A senior Tory source said: “We are all anticipating a grisly night. But in areas that have never previously had a Conservative MP, local party infrastructure, a Tory voice in the local press and media, there may be pockets of progress.”
On his visit, Mr Johnson was expected to trumpet the benefits of a free trade deal with India — if one can be struck by the autumn — for exporters.
However, the threat facing the Prime Minister was highlighted today by a leading Conservative pollster predicting that he will face a challenge for the Tory leadership after MPs return from their summer break.
Lord Hayward believes that the “difficulties” swirling around the Prime Minister with the partygate scandal will “go on and on and on”. He also stressed that MPs criticising Mr Johnson were not some “sectoral manoeuvre” within the Tory party, but came from a wide range of parliamentarians.
He told Talk Radio: “What we are going to see is a protracted summer of difficulties for the Prime Minister and for the Government. You are going to have the police decisions in relation to fines on other events. Then you get the Sue Gray report, then you get the privileges committee.”
Asked whether he thought Mr Johnson would still be PM at the end of this summer, the peer said: “I think by then yes, later no.”
Pressed on when he thought Mr Johnson would go, Lord Hayward added: “I think at some stage later this year there will be a challenge in some form.” Activists, particularly in London, are said to be finding that partygate is being brought up as an issue on the doorstep by voters.

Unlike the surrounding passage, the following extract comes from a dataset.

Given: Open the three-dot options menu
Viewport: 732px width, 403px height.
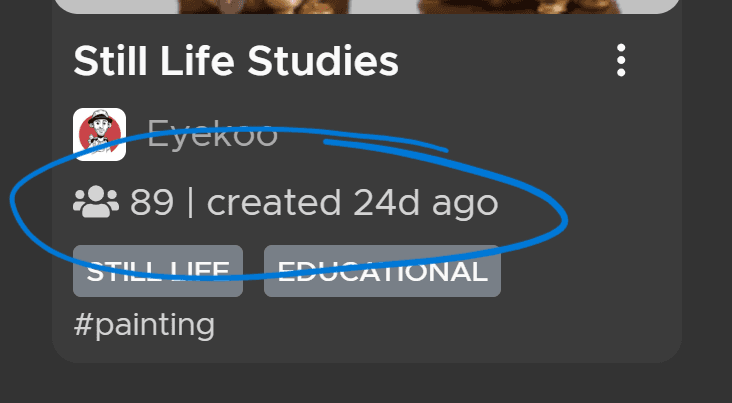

Tory candidates are seeking to persuade local residents to cast their vote on local issues, with the Standard revealing last week that hundreds of them are standing in London as “local Conservatives”.
However, a Whitehall official, who was not named, said Mr Johnson could be forced to resign after the Gray report is published, according to The Times.
Ms Gray, a senior civil servant, was forced to delay the publication of her investigation into alleged parties held in Downing Street and Whitehall during England’s lockdowns due to the Met commencing its own inquiry.
In an interim report published in January, the Cabinet Office official said there had been “failures of leadership and judgement” in No 10 over the saga. The Times, citing an official it described as being familiar with the contents of the complete report, said Ms Gray’s full findings were even more personally critical of the Prime Minister and could end his premiership. According to the paper, the official said: “Sue’s report is excoriating. It will make things incredibly difficult for the Prime Minister.”
But minister for technology and the digital economy Chris Philp sought to play down reports of a growing Conservative rebellion over the parties. He told ITV’s Good Morning Britain: “Talking to lots of MPs…to be honest it [a Tory revolt] didn’t come up with colleagues.”